Wednesday, July 30, 2008
She's on the move, she's on the move...
Our little girl is such a big girl these days. She is still very focused on getting up on her feet so that she can "walk," but she has also finally also learned to sit up, scoot around, CRAWL, eat big-girl food (in baby-food form, but don't tell her that), and most recently, PULL HERSELF UP TO NEAR-STANDING. It is alarming, to say the least. She will definitely be walking soon, from the looks of it. And we need a crib... ASAP. :( We're still co-sleeping our lives away at night, but I can't leave her on the big bed for naps, nor can I leave her in the "bassinette" feature of the Pack N Play (she is literally capable of pulling herself up and over the edge), NOR will she sleep in the play-pen part of the PNP.
Well, there's that, and there are the times that I have let her crawl around the living room and zone out. It is ALWAYS a mistake. Yesterday was a very bad one. In the minute and a half that I was not paying attention, she got ahold of a Lindt wrapper that still had some melted chocolate on it (found melted chocolate on her face...), ate a piece of carpet fiber (which I swabbed, much to her horror, from the back of her throat), and finally found a THUMB TACK near the fireplace, which THANK GOD I got away from her before she did any damage.
And let us not even discuss that one time that I lost my last grain of patience and let out a full-on, I-am-about-to-be-murdered SCREAM when she would not stop crying one day, and proceeded to walk out of the house with her in front of the downstairs neighbor, who had heard it all. I'm still surprised he didn't call CPS.
Or that time it was 11 at night and I was dragging her down the stairs in the carrier to go for ANOTHER drive, and muttered something about "I love you, but you drive me f*cking insane sometimes," only to glance over and see the OTHER downstairs neighbor peeking out her window screen at that very moment.
Uh, anyway, this was supposed to be about her grown-up-ness, not my parenting failure.

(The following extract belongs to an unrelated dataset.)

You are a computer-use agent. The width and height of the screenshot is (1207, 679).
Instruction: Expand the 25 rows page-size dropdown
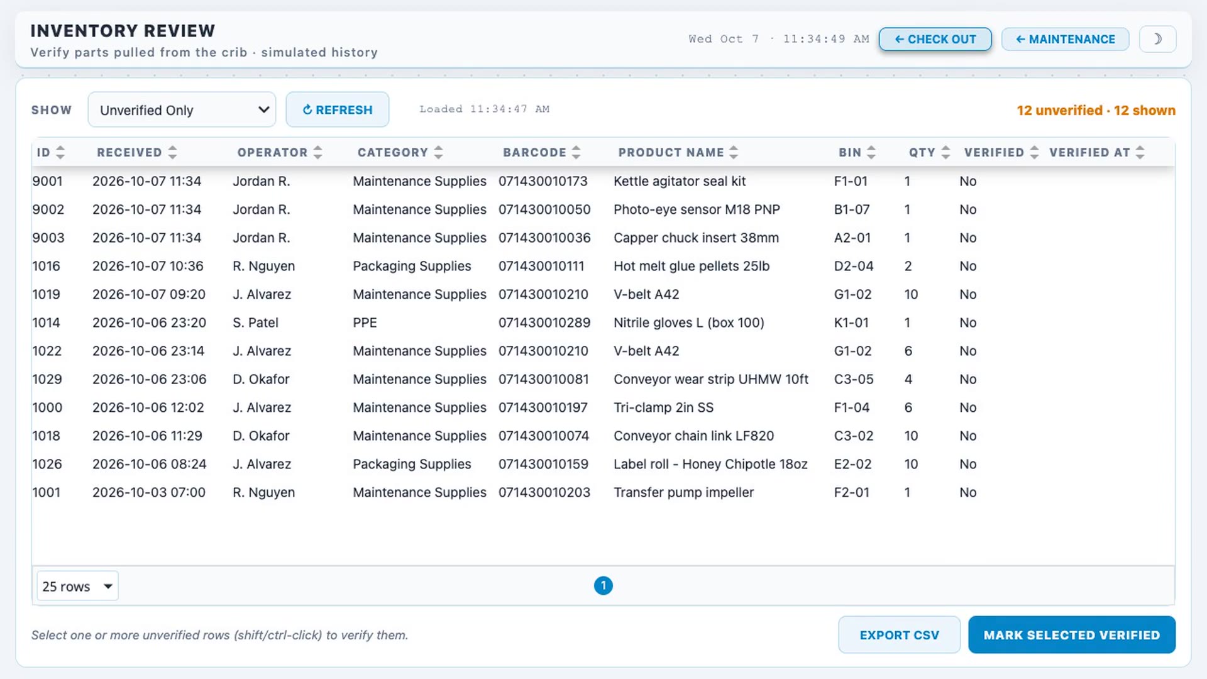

I just can't believe how big she is, and what a little personality she has already. She loves: Purses (mostly mine. mostly in her mouth.), shopping, and phones (mostly mine or Daddy's. mostly in her mouth.), as most girls do. She also loves boobies, but we assume she'll grow out of that one. She is not much of a cuddler, which is sad for me, but it's just her drive to move and get into everything... she doesn't want to take the time to be snuggled. And that is reason number 514 that we will probably wind up co-sleeping until she's 5... It's only when she's fast asleep that I can really hold her like the little baby that she is.
He suddenly looked up and said, "You know what? You're a good mom."
It was just what I needed to hear. :)
The object of her desire: Daddy's Xbox controller. Please ignore the strangulation hazard posed by the measuring tape around her neck.

Mmm, carrots! Please ignore the permanent brain injury/ DEATH hazard posed by seating her in the Bumbo on the counter.

Ooh, cords and wires! Please ignore the electrocution hazard posed by the millions of live wires I allowed her to explore.

"Is this okay, Mommy?"
Probably not, but hey, I'm just that kind of mom.